▸ WHAT YOU ARE ASKED TO DO:
Reproduce the lines starting with the one that contains "Click the Install a License File description" and ending after the one that contains "Action: (1256, 607)", leaving out the pictures.
------ SUPPLIED DATA
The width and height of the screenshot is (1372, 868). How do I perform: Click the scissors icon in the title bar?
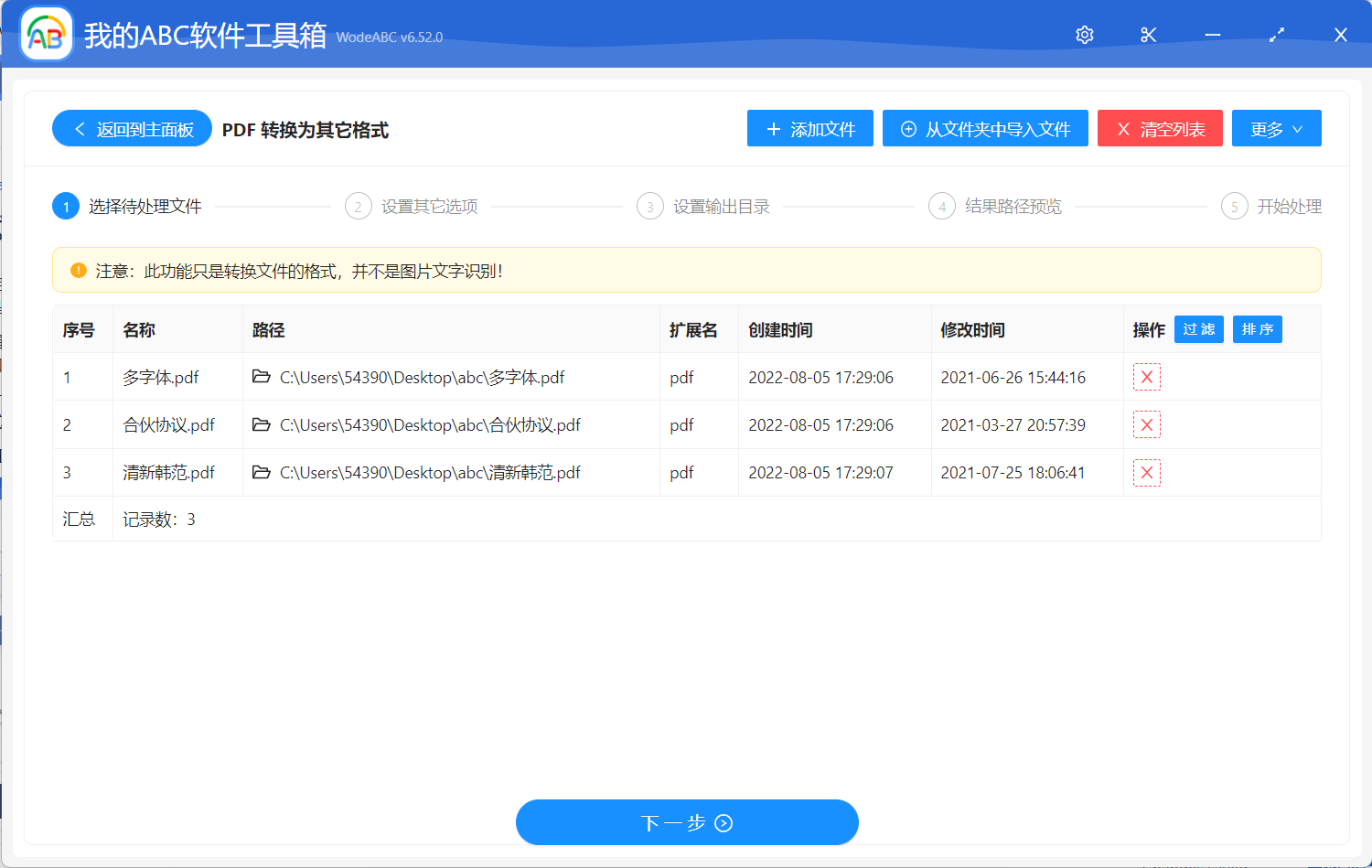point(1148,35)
------------
------ SUPPLIED DATA
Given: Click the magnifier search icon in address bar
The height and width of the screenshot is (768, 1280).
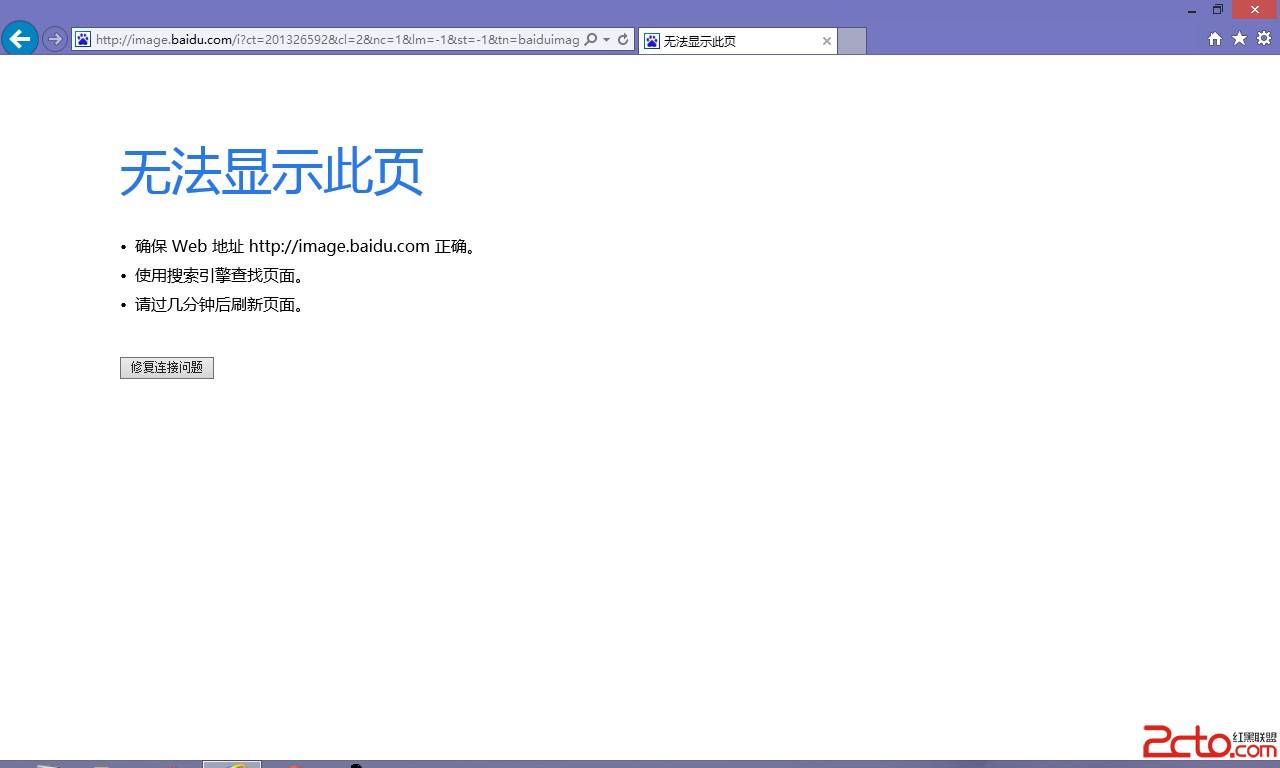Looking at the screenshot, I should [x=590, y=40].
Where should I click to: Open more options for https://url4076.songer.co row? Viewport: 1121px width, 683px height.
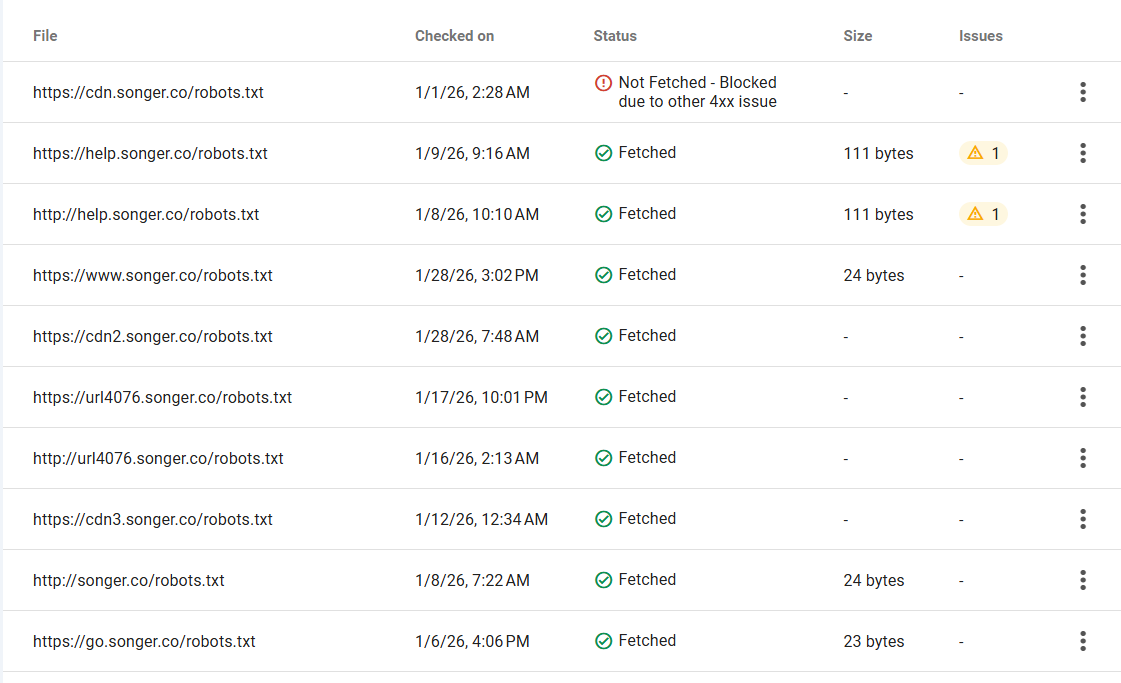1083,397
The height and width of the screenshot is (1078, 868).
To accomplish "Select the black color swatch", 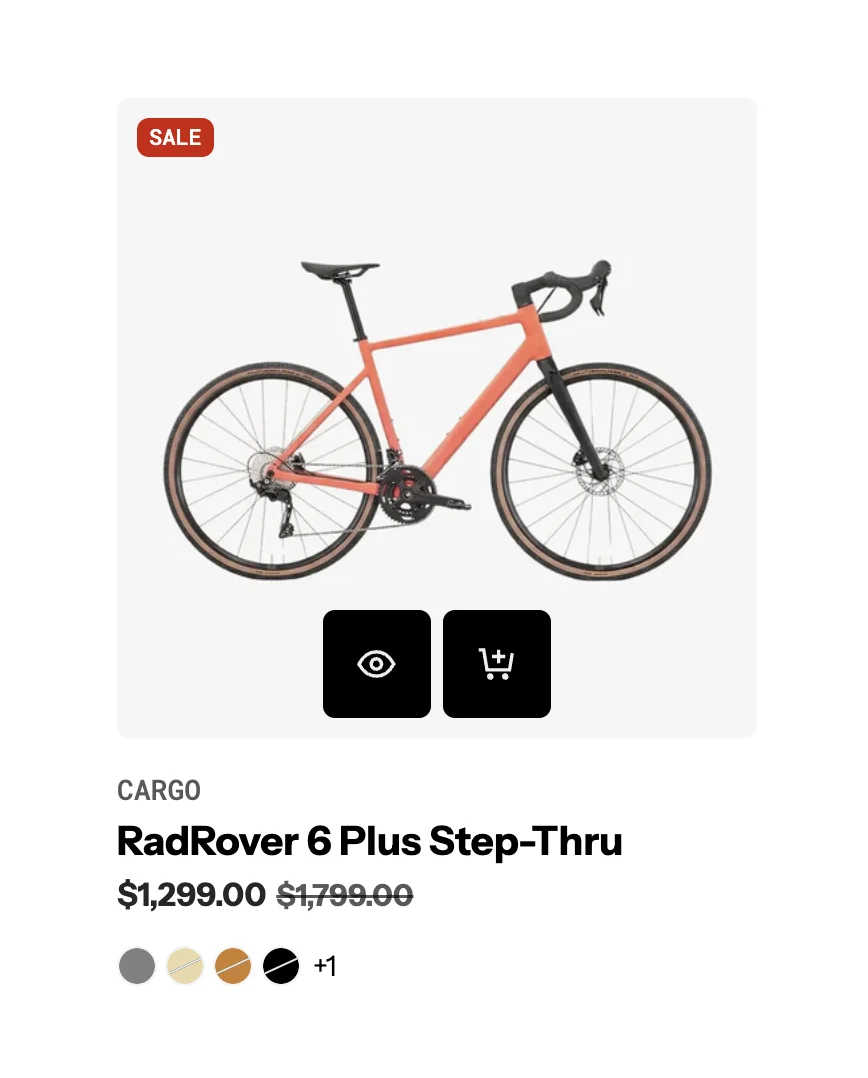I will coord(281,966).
------------
------ SUPPLIED DATA
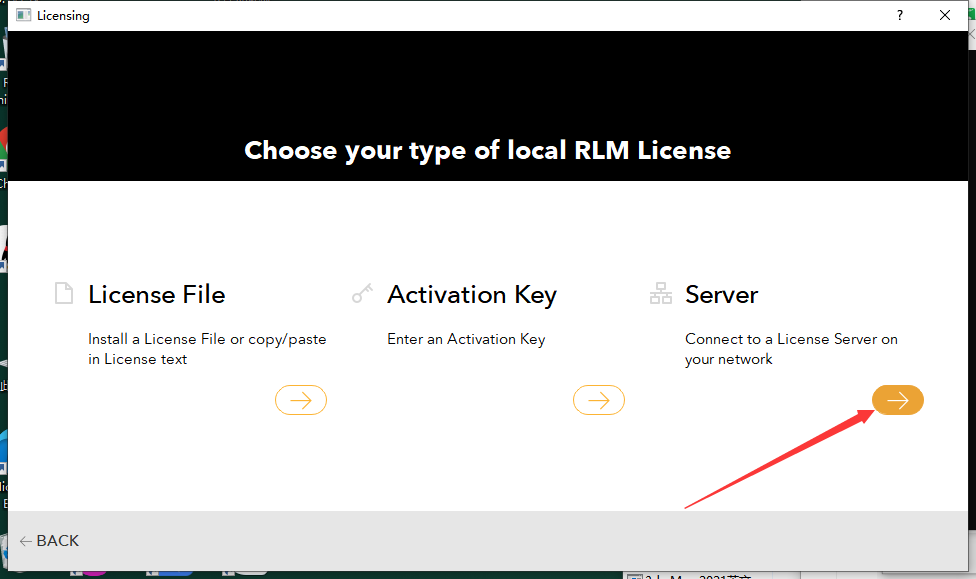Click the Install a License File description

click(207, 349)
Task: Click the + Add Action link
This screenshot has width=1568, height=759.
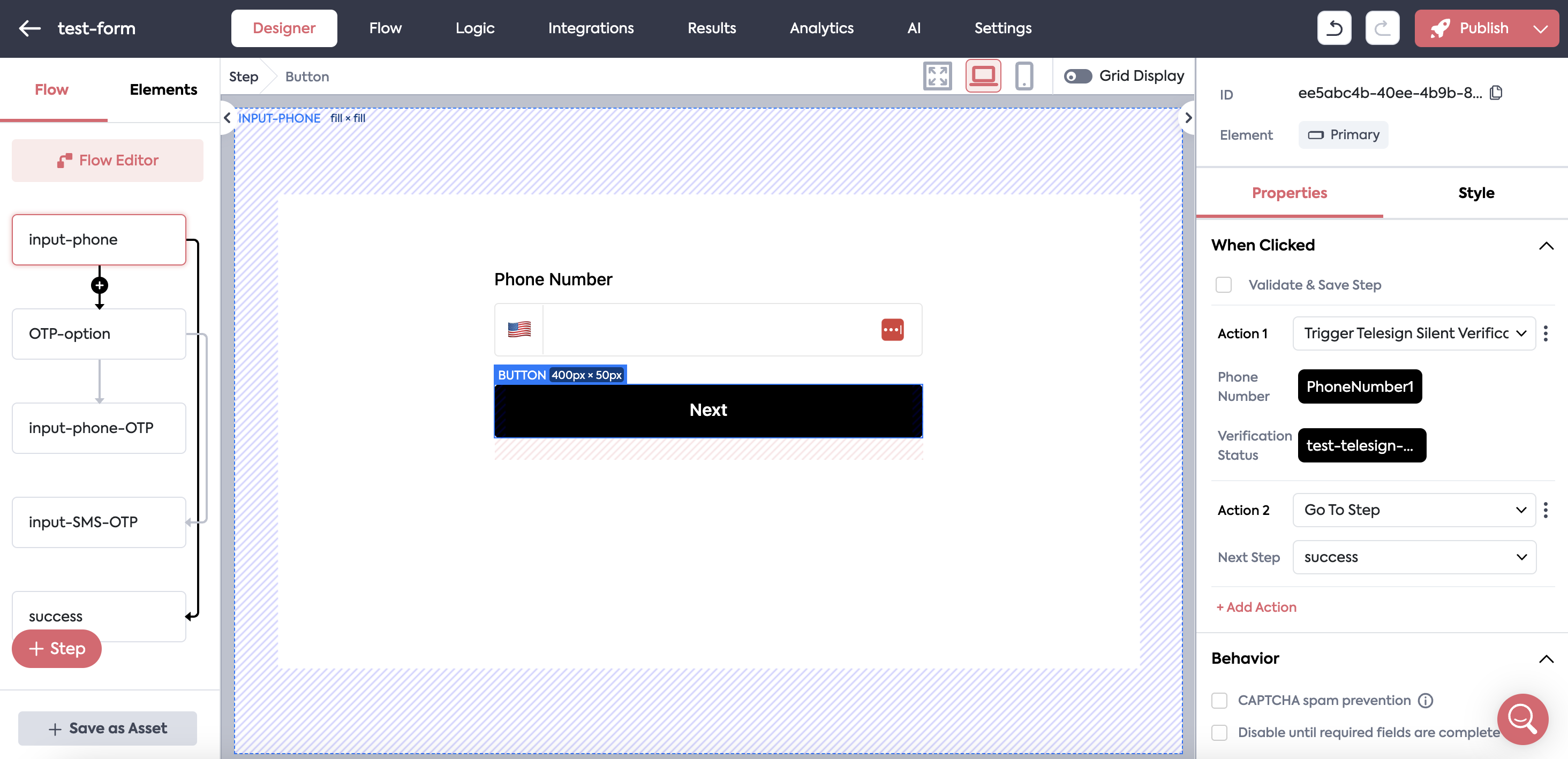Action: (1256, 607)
------------
▸ SOLVED PROBLEM:
Click the Install a License File description

click(207, 349)
Task: Click the + Add Action link
This screenshot has width=1568, height=759.
Action: (1256, 607)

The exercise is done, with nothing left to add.